SP, Minas e RS possuem TJMs.
Ao contrário do que faz crer o lulopetista Psol do RS, que insiste com a proposta de extinção da Justiça Militar do Estado, não é apenas aqui que existe este tipo de Corte.
Minas e São Paulo também possuem TJM.
Não é por acaso que RS, SP e Minas são Estados onde as PMs são melhor avaliadas e operam de modo mais eficaz e disciplinado.
O Rio de Janeiro, cuja desordem pública obrigou o governo federal a decretar intervenção, não possui TJM e os processos que se relacionam com PMs vão para uma das varas do Tribunal de Justiça, onde apenas uma juíza trabalha.

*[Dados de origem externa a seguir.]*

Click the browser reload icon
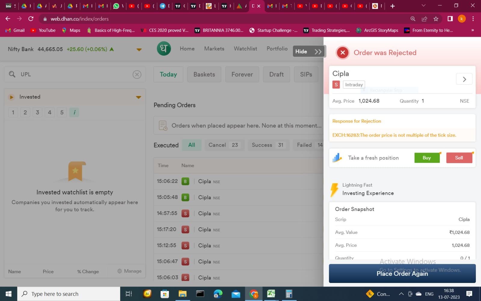click(31, 19)
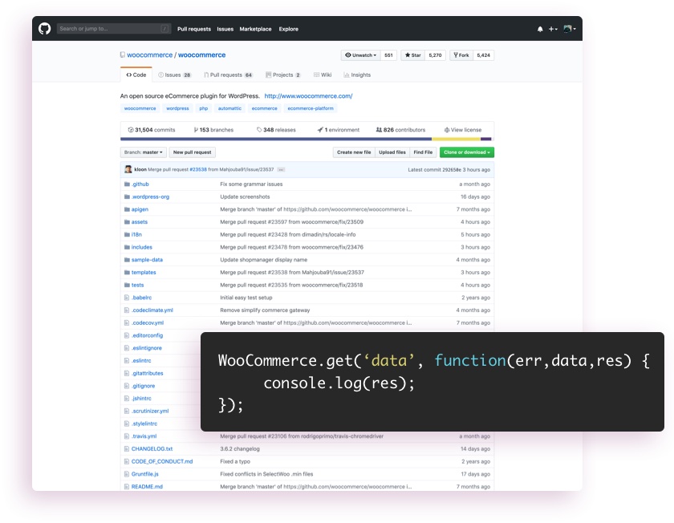This screenshot has height=523, width=674.
Task: Open the Marketplace menu item
Action: click(254, 29)
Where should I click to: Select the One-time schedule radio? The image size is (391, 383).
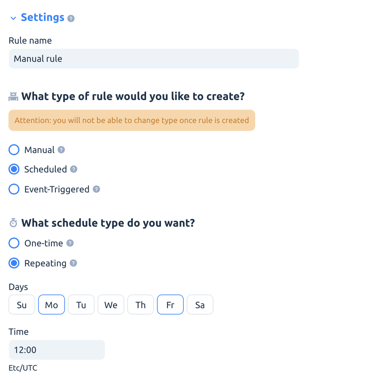tap(14, 243)
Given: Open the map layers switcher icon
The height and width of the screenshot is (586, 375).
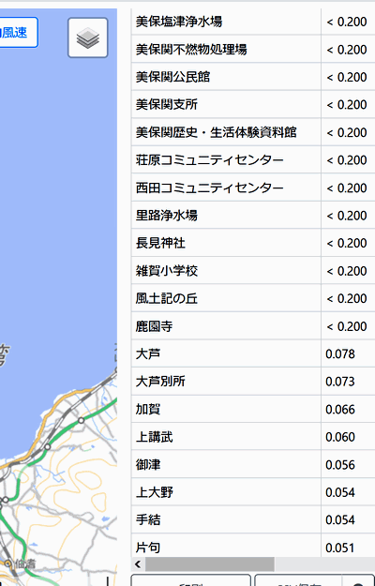Looking at the screenshot, I should click(x=88, y=38).
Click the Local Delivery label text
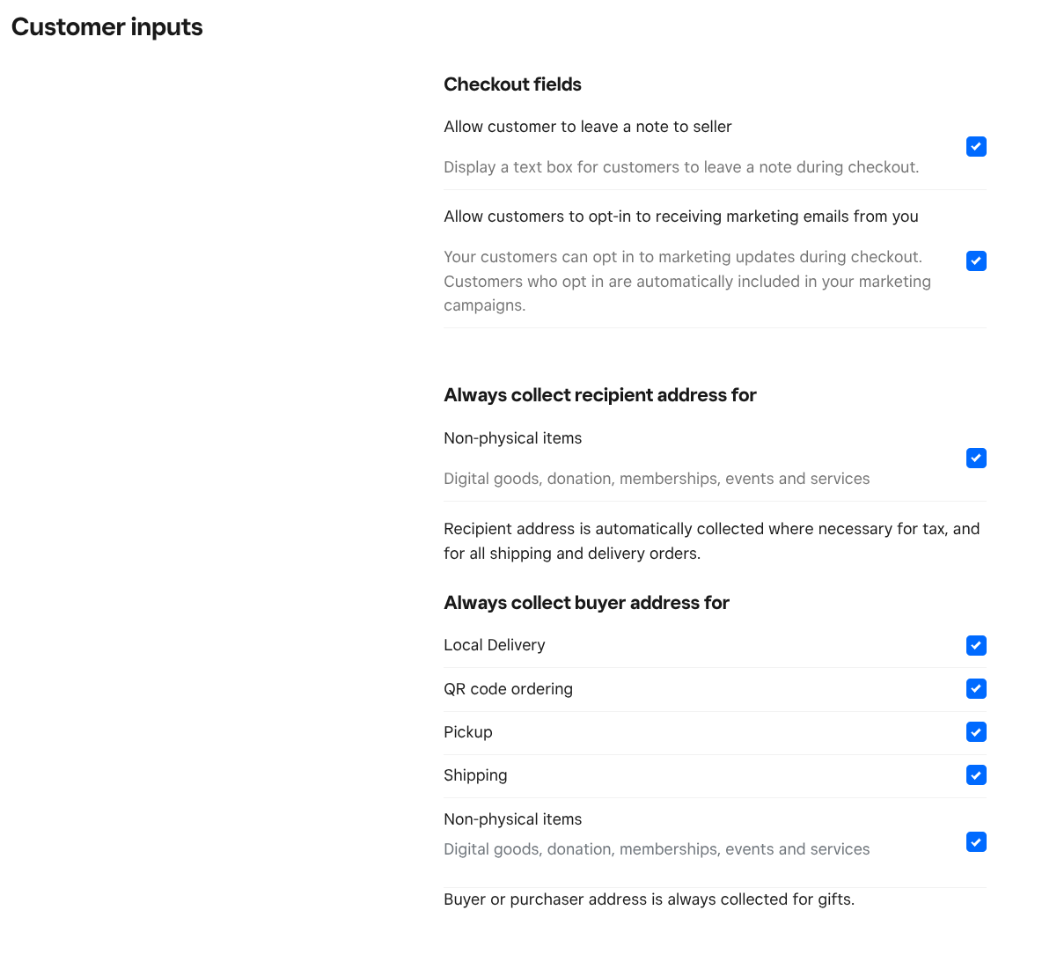The height and width of the screenshot is (954, 1057). click(x=494, y=645)
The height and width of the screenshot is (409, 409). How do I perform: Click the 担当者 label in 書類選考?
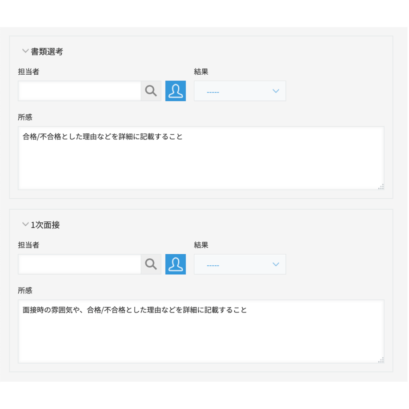[28, 72]
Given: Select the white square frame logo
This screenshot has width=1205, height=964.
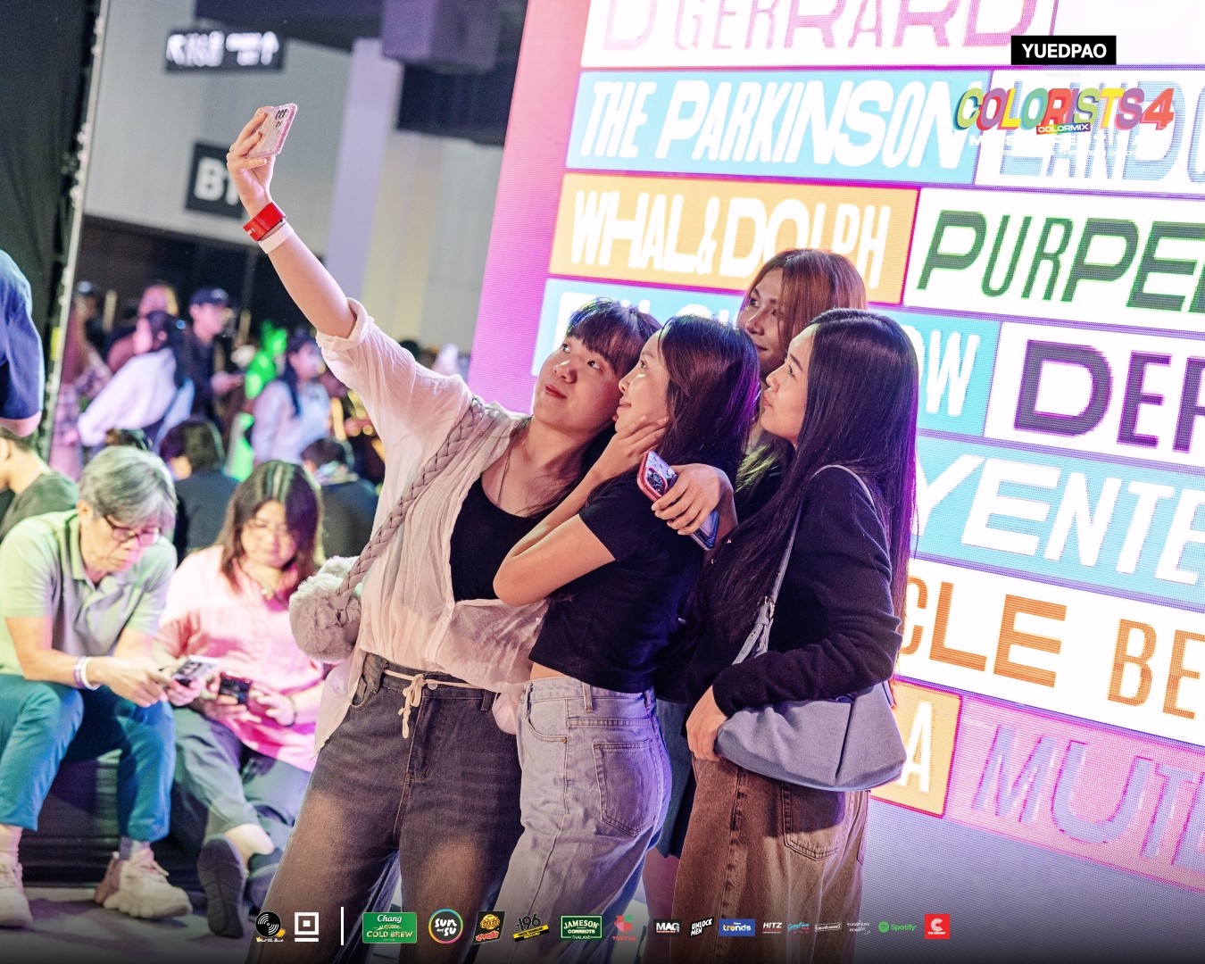Looking at the screenshot, I should point(306,926).
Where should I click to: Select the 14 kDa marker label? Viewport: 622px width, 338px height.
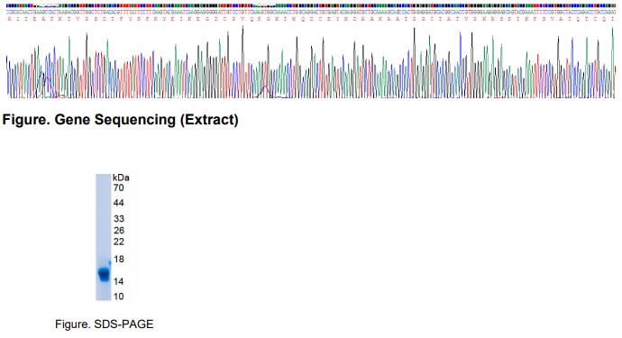coord(118,281)
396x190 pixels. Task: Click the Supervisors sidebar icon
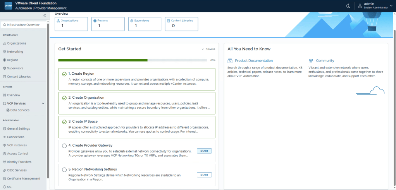tap(5, 68)
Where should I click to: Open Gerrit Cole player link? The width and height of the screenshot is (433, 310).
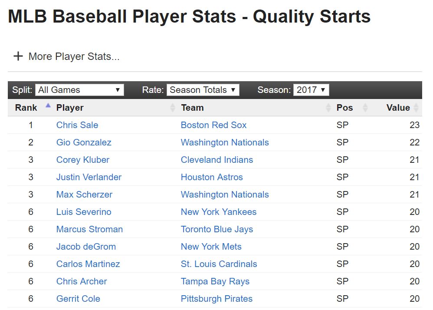(78, 299)
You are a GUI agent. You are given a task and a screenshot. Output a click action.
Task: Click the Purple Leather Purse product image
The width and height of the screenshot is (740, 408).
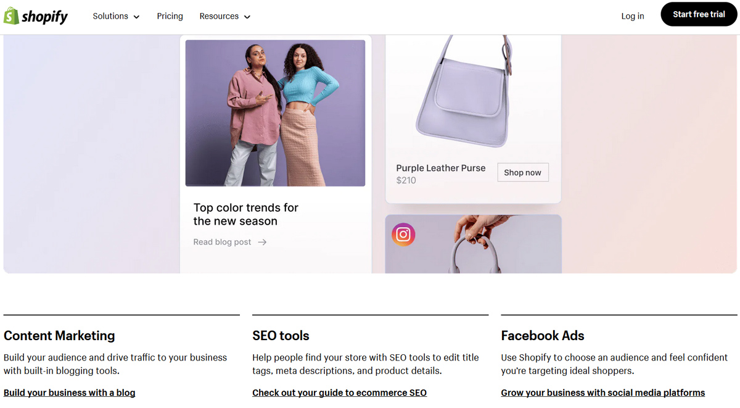coord(472,93)
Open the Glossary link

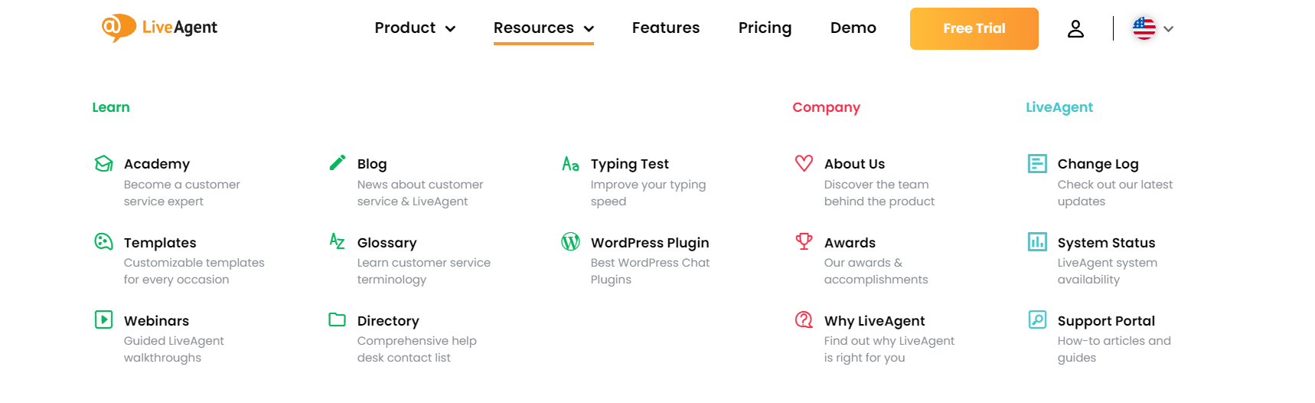(387, 243)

No RS, o TJM conta com 4 auditorias e uma segunda instância. Na Corte recursal, os casos são decididos em 60 dias, enquanto que nas auditorias os processos não passam de um ano.
"Os brigadianos e a sociedade não podem ficar na dúvida sobre o destino de cada caso", disse esta tarde ao editor o presidente da TJM, coronel Paulo Mendes. O coronel esteve ontem no CNJ, Brasília, e constatou que o próprio CNJ só monitora os três TJMs e não as varas que operam na justiça comum de todos os Estados.